Author: Philip Hazel Date: To: Sheri CC: Issaana, pcre-dev Subject: Re: [pcre-dev] DOT with (PCRE_DOTALL|PCRE_NEWLINE_ANY) is a
unexpected result
On Mon, 12 May 2008, Sheri wrote:
> Issaana@??? wrote:
> > Hello,
> >
> > I tried the following code.
> >
> > re=pcre_compile("a.b",PCRE_DOTALL|PCRE_NEWLINE_ANY,&err,&erroff,NULL);
> > rc=pcre_exec(re,NULL,"a\nb", 3,0,0,ov,3); //(A) rc=1
> > rc=pcre_exec(re,NULL,"a\r\nb",4,0,0,ov,3); //(B) rc=PCRE_ERROR_NOMATCH
> >
> > (B) is a unexpected result. Which of a bug or my misunderstanding is it?
> >
> > Thanks,
> > Issaana
> >
> >
> I believe that's intentional. Where \r\n is a valid line-break sequence
> it is treated as 2, not one character in the subject.
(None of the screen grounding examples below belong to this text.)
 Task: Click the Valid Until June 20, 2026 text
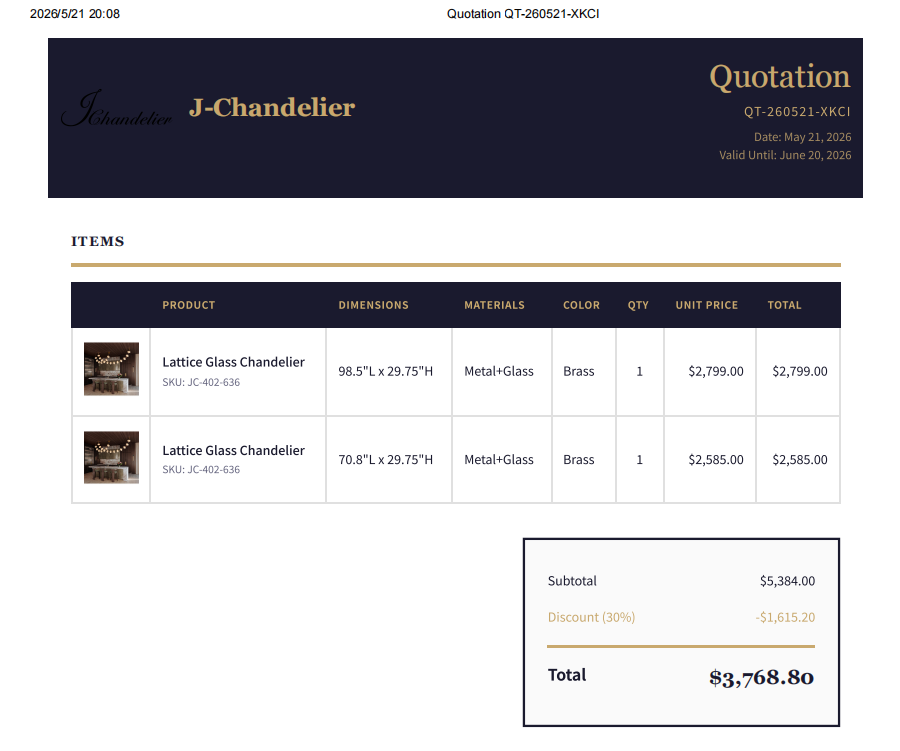click(785, 155)
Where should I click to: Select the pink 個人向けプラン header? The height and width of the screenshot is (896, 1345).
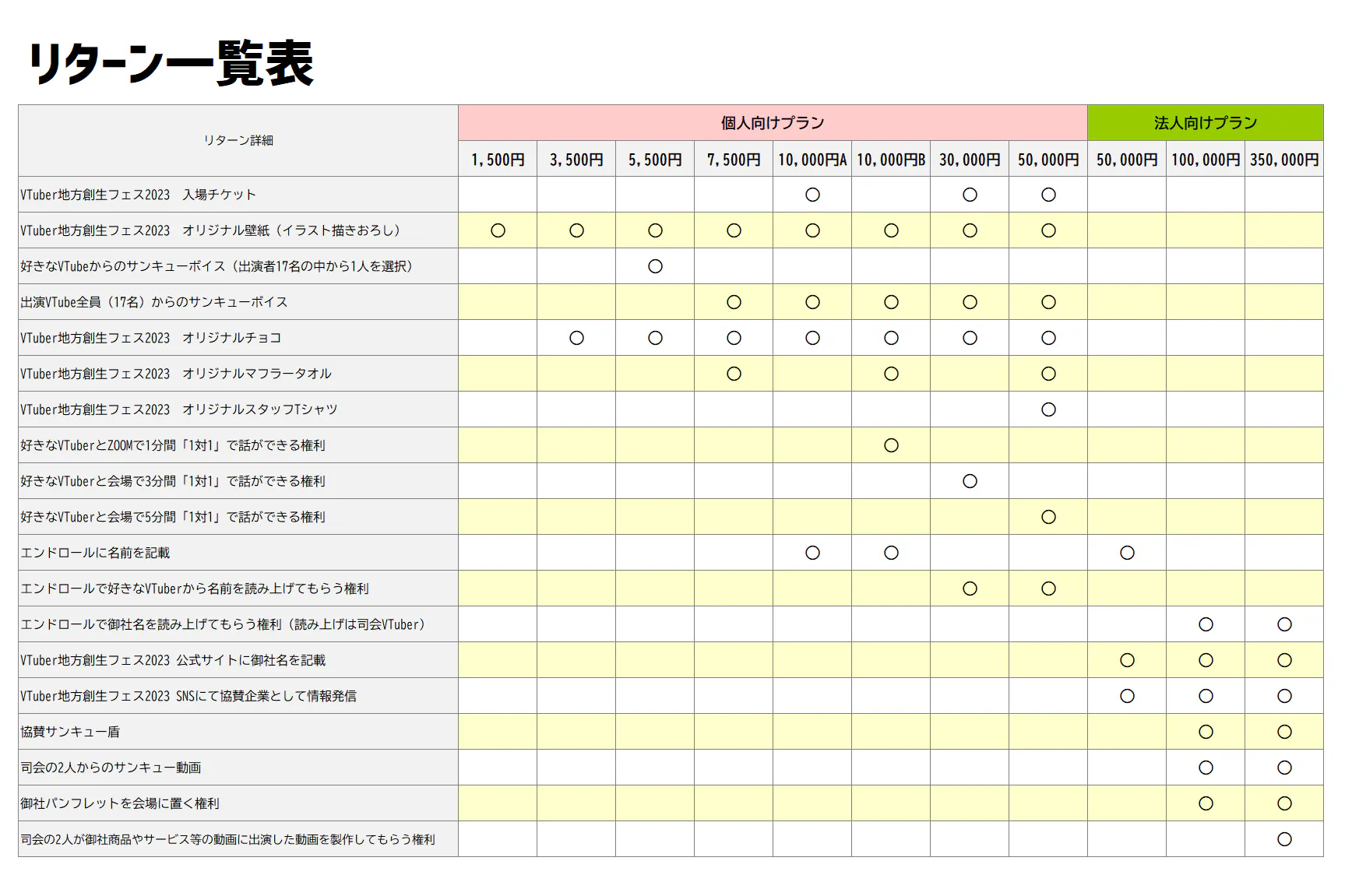(x=772, y=123)
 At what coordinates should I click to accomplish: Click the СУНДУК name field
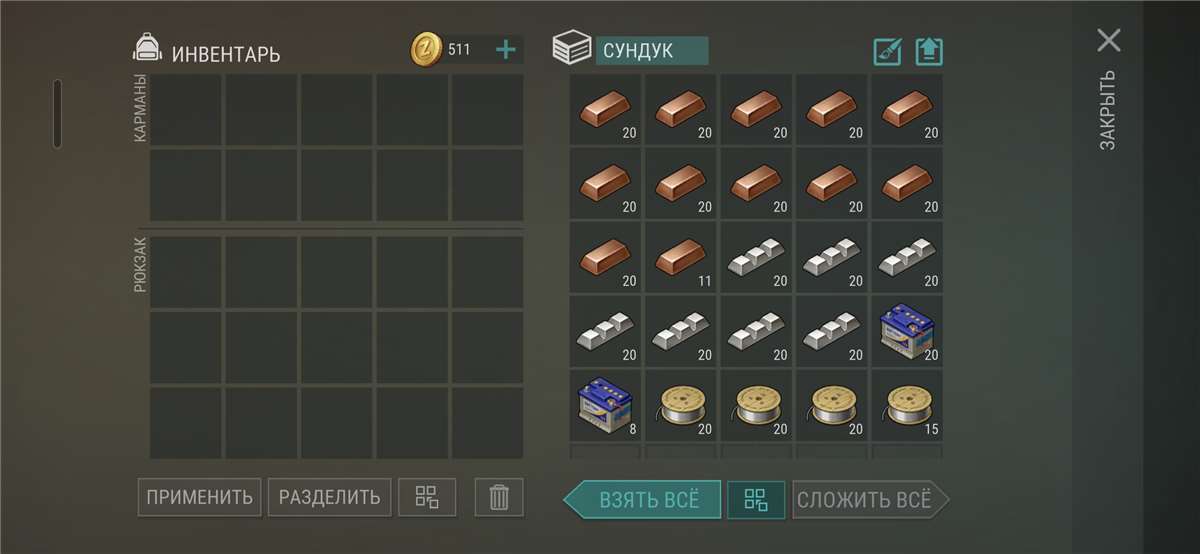[x=652, y=51]
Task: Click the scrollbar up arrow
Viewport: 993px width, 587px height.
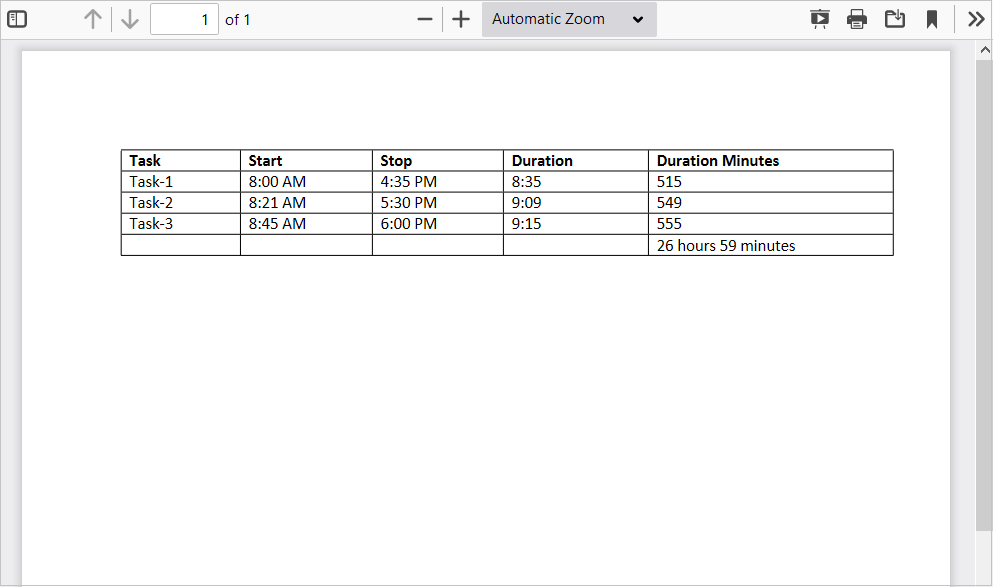Action: point(984,49)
That is correct; "." never matches more than one character. This is an
extract from the pcrepattern man page:
The behaviour of dot with regard to newlines can be changed. If the
PCRE_DOTALL option is set, a dot matches any one character, without
exception. If the two-character sequence CRLF is present in the subject
string, it takes two dots to match it.